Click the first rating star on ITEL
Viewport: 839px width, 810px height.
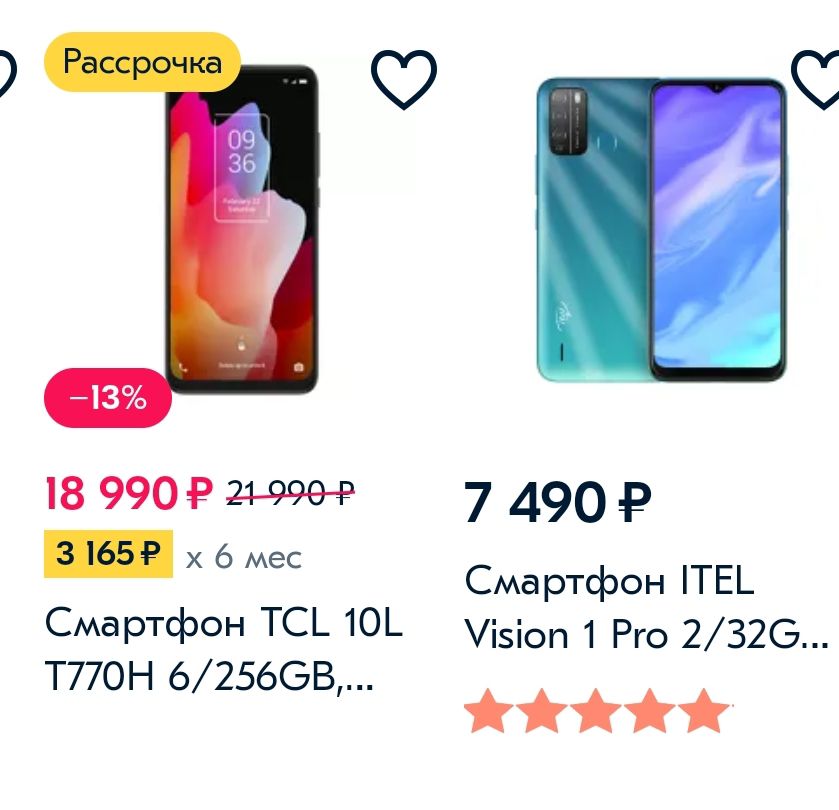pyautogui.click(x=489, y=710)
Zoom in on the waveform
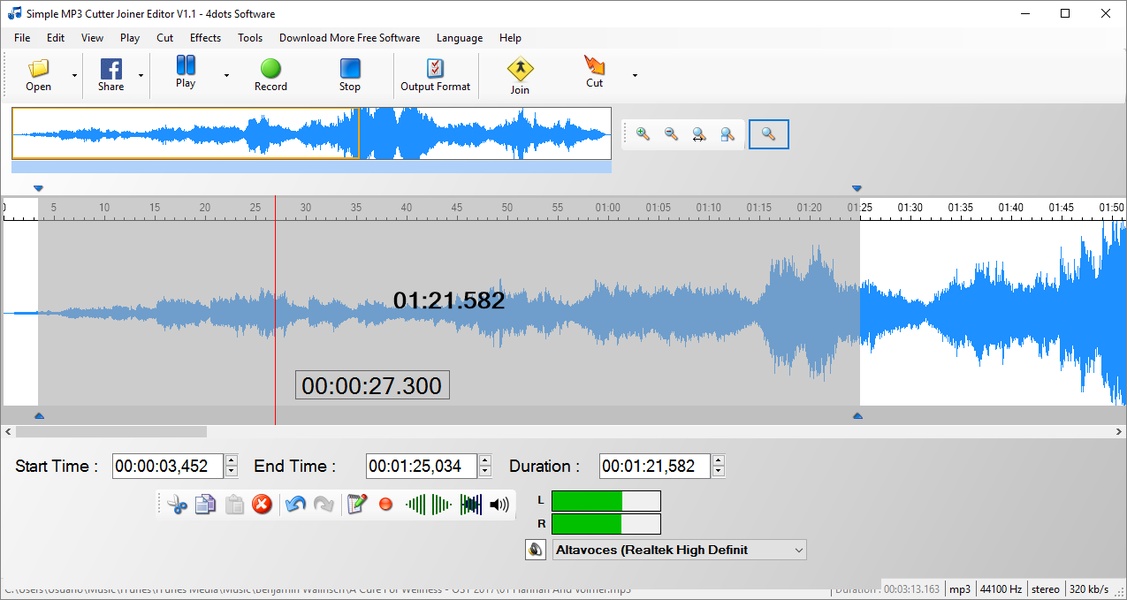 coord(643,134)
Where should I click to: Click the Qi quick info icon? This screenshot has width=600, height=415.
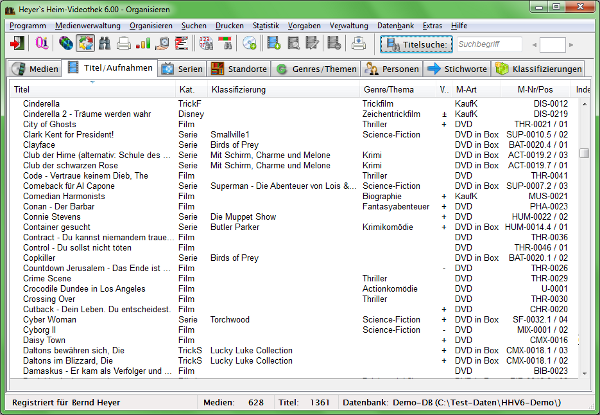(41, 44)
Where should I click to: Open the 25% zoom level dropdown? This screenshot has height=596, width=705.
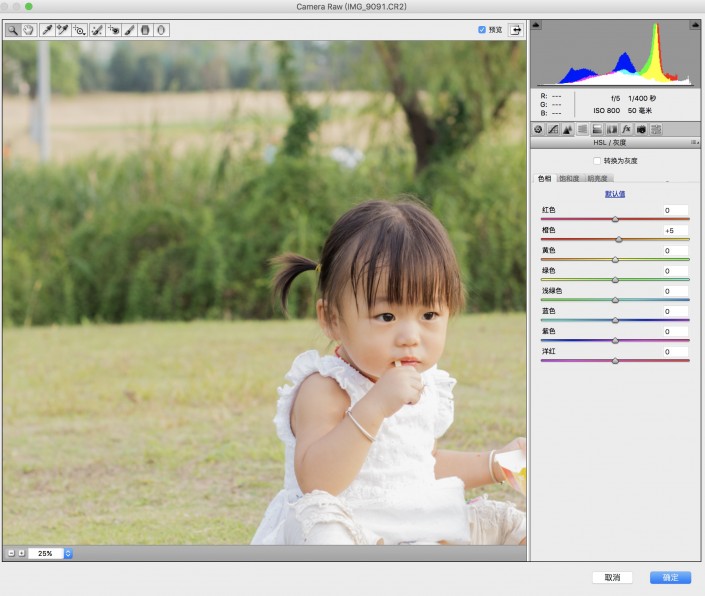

□ □ □ □ □ □ □

> EXERCISE AIM
Your job is to repeat every entry exactly, keeping all pictures out of the copy.

> RESPONSE TO THE TASK
Click the first rating star on ITEL
Viewport: 839px width, 810px height.
pyautogui.click(x=489, y=710)
Zoom in on the waveform
 coord(643,134)
Where should I click to: Click the Qi quick info icon? This screenshot has width=600, height=415.
(41, 44)
Where should I click to: Open the 25% zoom level dropdown? This screenshot has height=596, width=705.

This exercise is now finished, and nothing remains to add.